13/12/16 à 14:44 - Mise à jour à 14:44

Source: Belga

Même si le calendrier 2017 sera à nouveau dominé par les incertitudes politiques, particulièrement en Europe avec le début des négociations relatives au Brexit ainsi que des élections prévues aux Pays-Bas, en France et en Allemagne, la relance économique se poursuit, ressort-il des perspectives économiques et boursières d'ING Belgique pour l'année à venir.

2017, l'année de la relance économique?

© Getty Images/iStockphoto

Après avoir faibli en 2016, l'économie américaine pourrait ainsi "passer à la vitesse supérieure" dans la foulée des mesures annoncées par Donald Trump, a commenté ce mardi Peter Vanden Houte, économiste en chef chez ING Belgique. Quant à l'économie européenne, "elle s'en sort également plutôt bien", la reprise étant à présent "auto-alimentée grâce à une diminution du chômage, une augmentation de la consommation et des investissements qui redémarrent alors que le pouvoir d'achat est toujours soutenu par la faiblesse des prix énergétiques", a-t-il ajouté en pointant par ailleurs l'embellie enregistrée par le secteur de la construction "qui sort d'une période de récession d'environ sept ans".

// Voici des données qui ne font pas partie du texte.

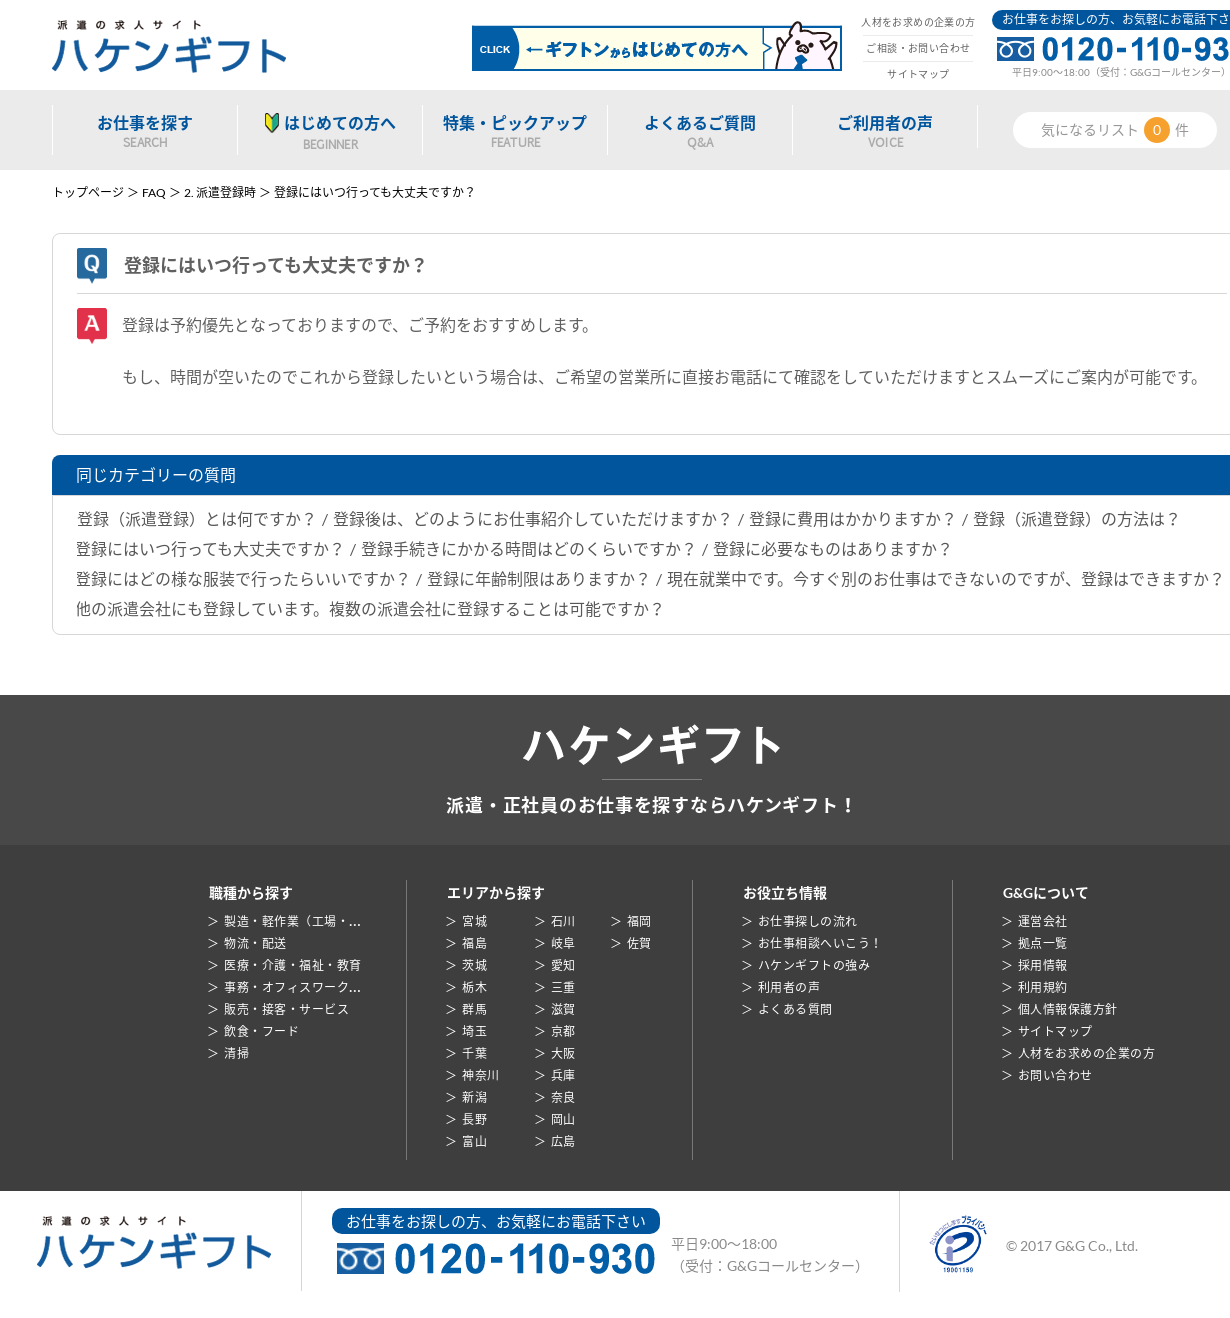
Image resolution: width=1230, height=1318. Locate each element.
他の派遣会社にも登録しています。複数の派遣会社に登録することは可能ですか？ (370, 608)
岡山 (563, 1119)
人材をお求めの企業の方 (918, 22)
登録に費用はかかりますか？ (853, 518)
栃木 (474, 987)
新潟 (474, 1097)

"Même si l'incertitude politique peut ralentir un peu la reprise économique en Europe, le risque de rechute en récession semble négligeable", a encore assuré le responsable d'ING Belgique selon qui la croissance pourrait atteindre, en l'absence de crise politique majeure, 1,7% dans la zone euro en 2017.

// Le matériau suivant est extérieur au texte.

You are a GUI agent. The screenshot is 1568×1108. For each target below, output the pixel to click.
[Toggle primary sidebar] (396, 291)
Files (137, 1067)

La croissance chinoise atteindrait, elle, 6,4% alors que la croissance belge ne dépasserait pas les 1,6%. Enfin, les pays émergents devraient rester particulièrement vulnérables face aux mesures protectionnistes et à la hausse des taux d'intérêts aux Etats-Unis. Une hausse des taux qui pourrait également être de mise en Europe. "Même si la BCE, de par sa politique de liquidité surabondante dans les marchés monétaires, maintient les taux d'intérêt à court terme négatifs encore pendant deux ans, les taux d'intérêt obligataires pourraient anticiper la fin de l'assouplissement quantitatif plus tôt, ce qui résulterait en une courbe des taux plus pentue", a conclu ING Belgique.